Eleanor Taylor Bland, 1944-2010, died on June 1, and our world of writers, readers, humans, is diminished.

I first met Eleanor in 1992, when she published Dead Time. We bonded over concerns about depictions of women and African-Americans in crime fiction, and the fact that we both had full-time corporate jobs while trying to write and raise a family.

I later learned that Eleanor had been diagnosed with a life-threatening cancer in the 1970’s, which she took  as a signal to live each day to its fullest. Eleanor was awe-inspiring in her gallant and tireless spirit, her commitment to helping other writers, her dedication to her beloved grandson, Antony, and her ability to keep all these balls in the air while writing some of the country’s finest mysteries.

She was the among the first, if not the first, to create a hero who challenged the “mammy-whore” stereotypes of African-American women.
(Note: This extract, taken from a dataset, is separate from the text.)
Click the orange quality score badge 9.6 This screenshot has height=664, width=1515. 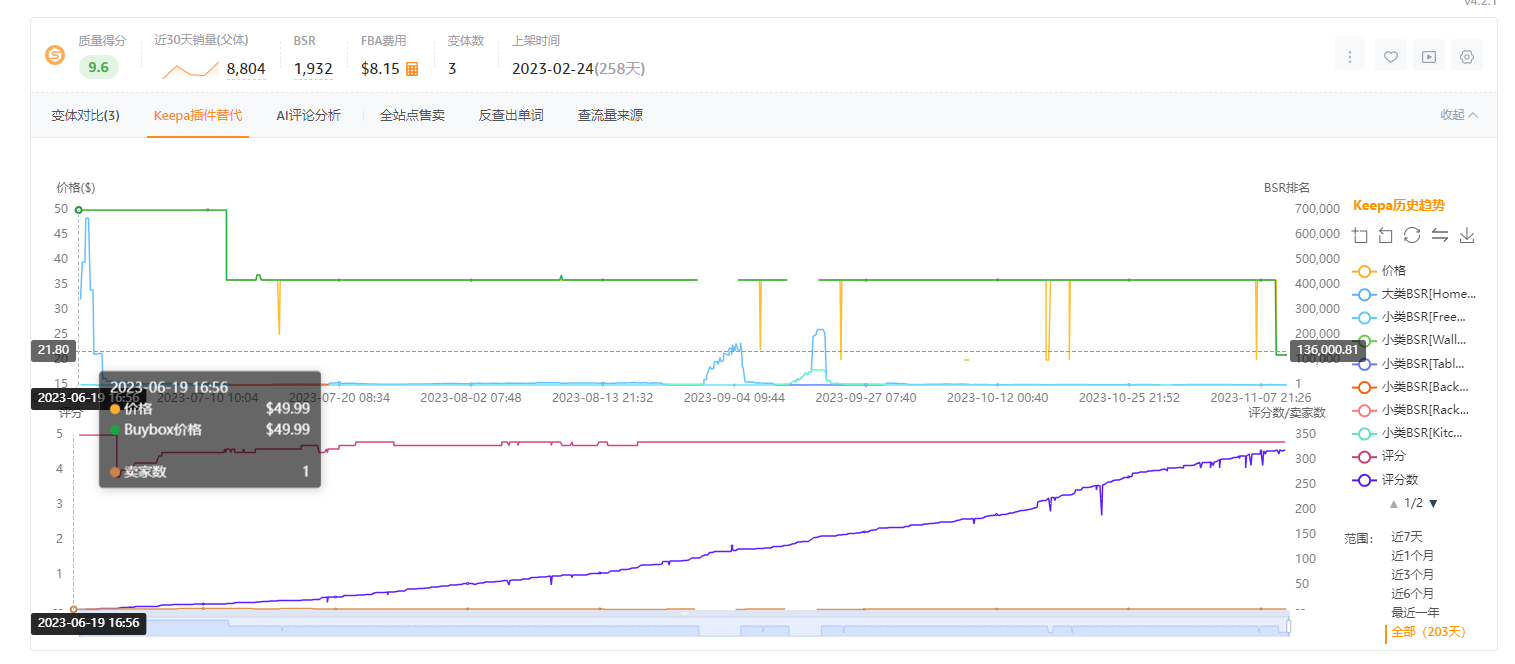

She believed the crime novel was a perfect vehicle for pushing the boundaries of America’s class/race/sex consciousness because you can tell a story and explore issues at the same time. With Marti Macallister, she said, she could “comment on slices of life within black culture….This is the one genre where you can talk about it and have a little fun with it.”

Her passionate commitment to the lives of children and those damaged families who get swept under our social-judicial rugs showed up time and again in her fiction.

Eleanor’s support of the written word was legendary. She served on the board of the Waukegan Public Library and chaired their friends of the library. She also mentored writers like Libby Fischer Hellman and Michael Dymmoch, and served as president of Sisters in Crime.
Grace under pressure, gallantry, these are the images that come to mind, and, always, a smile that warmed us to the core of our souls. May your memory be a blessing to those of us you’ve left behind.